Another of my library audiobooks available via OverDrive, this was an enjoyable listen. It was the winner of the 2008 Commonwealth Writer’s Prize. Even though it is narrated from the point of view of a woman, an 18th century
African woman, I would like to point out that the author is a man, a 21st
century Canadian man (albeit of African ancestry), Lawrence Hill. All, I can say is that he did his research well.
“Someone Knows My Name” is a fictional autobiography of Aminata (Meena) Diallo, who was captured in “Guinea” at the age of 11, enslaved initially in South Carolina and eventually emancipated to one day bear witness to the injustices of slavery. It vividly recounts the horrors of slavery while providing a historical background of the American Revolution, the existence of Black Loyalists, and the creations of the utopia Nova Scotia and the free colony Sierra Leone. Many of the people referenced are real despite this being a fictionalised account. The novel also explores the search for identity and for home, some of my favourite themes in novels. It is an intense yet easy “to read” novel that keeps you totally engrossed, wondering what is to happen next.
At one point, I learn that the book was titled “The Book of Negroes” in Canada where
it was first published. I remain somewhat upset thinking that the American publication had been an attempt at sanitizing the title to make it politically correct. But I rather like the reference and if changing the name makes the book read by an American audience, so be it.
There are so many poignant moments in the novel. One I cannot forget is when the captured Africans call out their names and narrate who they are and where they are from while in the belly of the slave ship (the beast) during their Middle Passage to America. They then call out each others names.
He repeated my name over and over, and then added, “I must hear you say it. Please. Say it. Say my name.”
“Chekura,” I said.
“Someone knows my name. Seeing you makes me want to live.”

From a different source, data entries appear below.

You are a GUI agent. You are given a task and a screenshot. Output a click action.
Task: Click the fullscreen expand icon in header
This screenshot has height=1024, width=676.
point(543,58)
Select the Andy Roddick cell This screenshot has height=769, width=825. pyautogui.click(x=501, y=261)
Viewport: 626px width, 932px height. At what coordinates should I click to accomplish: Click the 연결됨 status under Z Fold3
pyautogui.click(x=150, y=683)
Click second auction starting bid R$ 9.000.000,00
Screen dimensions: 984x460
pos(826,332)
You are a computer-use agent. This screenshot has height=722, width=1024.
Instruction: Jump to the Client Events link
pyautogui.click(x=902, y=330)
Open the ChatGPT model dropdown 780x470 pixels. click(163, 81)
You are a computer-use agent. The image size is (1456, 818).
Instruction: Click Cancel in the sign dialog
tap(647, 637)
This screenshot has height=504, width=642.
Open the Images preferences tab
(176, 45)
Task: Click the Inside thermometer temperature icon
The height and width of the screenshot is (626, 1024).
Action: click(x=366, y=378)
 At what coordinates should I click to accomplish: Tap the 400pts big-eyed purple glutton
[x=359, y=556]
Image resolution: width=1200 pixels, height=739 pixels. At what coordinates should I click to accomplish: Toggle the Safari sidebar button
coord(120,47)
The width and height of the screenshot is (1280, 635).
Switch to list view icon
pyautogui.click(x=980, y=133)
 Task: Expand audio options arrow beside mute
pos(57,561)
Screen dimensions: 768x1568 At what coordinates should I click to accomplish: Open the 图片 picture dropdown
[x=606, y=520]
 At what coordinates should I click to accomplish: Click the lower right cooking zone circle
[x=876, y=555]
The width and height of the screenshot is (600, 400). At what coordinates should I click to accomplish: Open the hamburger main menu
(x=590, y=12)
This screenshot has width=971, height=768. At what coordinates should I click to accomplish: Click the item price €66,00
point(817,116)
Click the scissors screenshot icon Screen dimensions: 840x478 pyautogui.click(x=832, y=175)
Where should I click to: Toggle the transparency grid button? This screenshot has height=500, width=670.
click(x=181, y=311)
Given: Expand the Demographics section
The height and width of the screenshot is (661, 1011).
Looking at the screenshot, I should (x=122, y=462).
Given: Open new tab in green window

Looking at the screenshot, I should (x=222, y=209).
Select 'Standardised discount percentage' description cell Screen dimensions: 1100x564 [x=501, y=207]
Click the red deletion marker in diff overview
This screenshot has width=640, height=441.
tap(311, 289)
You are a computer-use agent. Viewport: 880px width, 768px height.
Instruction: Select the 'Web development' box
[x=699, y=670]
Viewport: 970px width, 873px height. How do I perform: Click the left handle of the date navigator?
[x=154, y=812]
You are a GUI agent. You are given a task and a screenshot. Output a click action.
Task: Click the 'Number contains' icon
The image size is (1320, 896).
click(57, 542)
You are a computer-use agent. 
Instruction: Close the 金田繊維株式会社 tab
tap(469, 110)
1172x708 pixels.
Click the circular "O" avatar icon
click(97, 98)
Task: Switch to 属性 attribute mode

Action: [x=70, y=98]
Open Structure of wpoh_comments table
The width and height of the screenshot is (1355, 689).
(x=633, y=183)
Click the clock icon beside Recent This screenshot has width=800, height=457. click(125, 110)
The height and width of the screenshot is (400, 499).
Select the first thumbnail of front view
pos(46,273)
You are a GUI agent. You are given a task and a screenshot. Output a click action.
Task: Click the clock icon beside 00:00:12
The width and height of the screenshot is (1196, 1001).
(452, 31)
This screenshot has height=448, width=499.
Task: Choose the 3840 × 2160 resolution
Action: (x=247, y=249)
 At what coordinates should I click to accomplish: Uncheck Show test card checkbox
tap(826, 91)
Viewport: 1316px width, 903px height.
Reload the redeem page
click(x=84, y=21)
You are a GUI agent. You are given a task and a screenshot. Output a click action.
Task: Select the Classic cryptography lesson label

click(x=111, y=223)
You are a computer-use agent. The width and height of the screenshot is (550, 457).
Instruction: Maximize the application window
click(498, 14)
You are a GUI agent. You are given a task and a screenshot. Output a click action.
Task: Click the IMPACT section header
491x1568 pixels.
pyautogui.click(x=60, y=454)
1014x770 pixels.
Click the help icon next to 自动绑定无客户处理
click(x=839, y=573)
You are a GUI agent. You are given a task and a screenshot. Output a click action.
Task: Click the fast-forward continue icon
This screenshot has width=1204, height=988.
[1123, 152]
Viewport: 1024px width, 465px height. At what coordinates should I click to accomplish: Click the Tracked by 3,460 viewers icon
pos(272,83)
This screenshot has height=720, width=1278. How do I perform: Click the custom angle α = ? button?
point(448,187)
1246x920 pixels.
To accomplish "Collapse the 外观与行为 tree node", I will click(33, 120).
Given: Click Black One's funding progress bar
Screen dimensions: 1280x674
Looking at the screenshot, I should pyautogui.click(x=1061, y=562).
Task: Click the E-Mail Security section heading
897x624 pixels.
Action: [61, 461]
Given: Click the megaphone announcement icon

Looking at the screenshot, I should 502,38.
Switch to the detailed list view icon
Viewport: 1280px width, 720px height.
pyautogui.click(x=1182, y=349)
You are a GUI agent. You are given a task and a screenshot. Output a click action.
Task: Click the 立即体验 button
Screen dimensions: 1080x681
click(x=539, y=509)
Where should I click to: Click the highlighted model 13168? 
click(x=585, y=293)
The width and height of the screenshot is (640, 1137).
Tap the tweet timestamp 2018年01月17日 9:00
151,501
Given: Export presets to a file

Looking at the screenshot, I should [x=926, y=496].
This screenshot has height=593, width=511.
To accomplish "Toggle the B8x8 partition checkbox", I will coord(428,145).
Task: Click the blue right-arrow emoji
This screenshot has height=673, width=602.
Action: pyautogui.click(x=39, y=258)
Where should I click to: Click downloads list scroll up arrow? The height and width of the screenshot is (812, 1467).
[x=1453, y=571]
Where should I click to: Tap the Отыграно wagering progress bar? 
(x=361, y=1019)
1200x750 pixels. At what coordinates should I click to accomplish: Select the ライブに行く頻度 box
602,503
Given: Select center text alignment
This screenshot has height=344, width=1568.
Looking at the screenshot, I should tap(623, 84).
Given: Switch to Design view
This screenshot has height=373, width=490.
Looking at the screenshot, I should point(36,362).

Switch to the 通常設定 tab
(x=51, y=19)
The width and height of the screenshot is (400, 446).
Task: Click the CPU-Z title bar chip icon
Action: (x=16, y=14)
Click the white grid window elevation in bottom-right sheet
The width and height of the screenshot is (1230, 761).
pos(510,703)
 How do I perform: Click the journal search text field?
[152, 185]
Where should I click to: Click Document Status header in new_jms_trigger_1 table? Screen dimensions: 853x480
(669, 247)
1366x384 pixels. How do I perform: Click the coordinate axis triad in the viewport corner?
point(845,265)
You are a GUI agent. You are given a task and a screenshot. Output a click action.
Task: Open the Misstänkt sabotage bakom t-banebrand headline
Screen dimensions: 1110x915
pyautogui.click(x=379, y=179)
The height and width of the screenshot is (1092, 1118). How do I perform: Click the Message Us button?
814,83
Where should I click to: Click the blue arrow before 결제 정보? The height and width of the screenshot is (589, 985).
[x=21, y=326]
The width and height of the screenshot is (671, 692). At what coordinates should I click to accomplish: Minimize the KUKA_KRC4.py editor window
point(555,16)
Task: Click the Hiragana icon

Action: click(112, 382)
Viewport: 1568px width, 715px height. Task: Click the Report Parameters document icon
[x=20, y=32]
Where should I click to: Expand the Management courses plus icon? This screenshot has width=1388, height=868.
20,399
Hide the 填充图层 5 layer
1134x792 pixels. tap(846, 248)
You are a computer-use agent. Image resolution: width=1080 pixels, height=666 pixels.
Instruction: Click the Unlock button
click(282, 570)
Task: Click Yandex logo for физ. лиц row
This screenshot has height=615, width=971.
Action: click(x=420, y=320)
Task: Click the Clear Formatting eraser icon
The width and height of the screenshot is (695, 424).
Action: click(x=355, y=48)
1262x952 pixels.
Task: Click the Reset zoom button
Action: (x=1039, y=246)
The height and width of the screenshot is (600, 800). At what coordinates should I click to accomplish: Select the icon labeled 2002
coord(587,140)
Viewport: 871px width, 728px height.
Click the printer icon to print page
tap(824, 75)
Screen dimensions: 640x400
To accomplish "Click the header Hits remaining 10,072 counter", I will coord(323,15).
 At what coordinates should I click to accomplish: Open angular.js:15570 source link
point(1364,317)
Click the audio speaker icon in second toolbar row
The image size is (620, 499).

Beautiful. Heart-wrenching. Especially as we know that many Africans-made-slaves were stripped of their names and of their identities and that there was a concerted effort by the slavers to dehumanize them. Even in this fictional novel, Aminata was made “Mary”, but she manages to hold on to her name through several decades of life even though it’s shortened to Meena because the original is so hard to pronounce. Uh, ok!
But the original title of the novel, “The Book of Negroes” also holds particular significance. In the novel, Aminata is recruited to record the names of the Black Loyalists to be rewarded for their service to the King (of England) with safe passage to Nova Scotia. I didn’t know that there actually is a Book of Negroes, original copies held in England, in the United States at the National Archives and in Canada.
“I liked … recording how people obtained their
freedom, how old they were and where they had been born. … I loved the
way people followed the movement of my hand as I wrote down their names
and the way they made me read them aloud once I was done.”
Reading this novel made me think of the miniseries Roots. Imagine my delight then, when I discovered that a miniseries based on the novel has been created and will be aired within the next few months. The cast includes Aunjanue Ellis, Cuba Gooding Jr. and Louise Gossett Jr. Yes! I will be watching.
To gaze into another persons face is to do two things: to recognise their humanity and to assert your own.”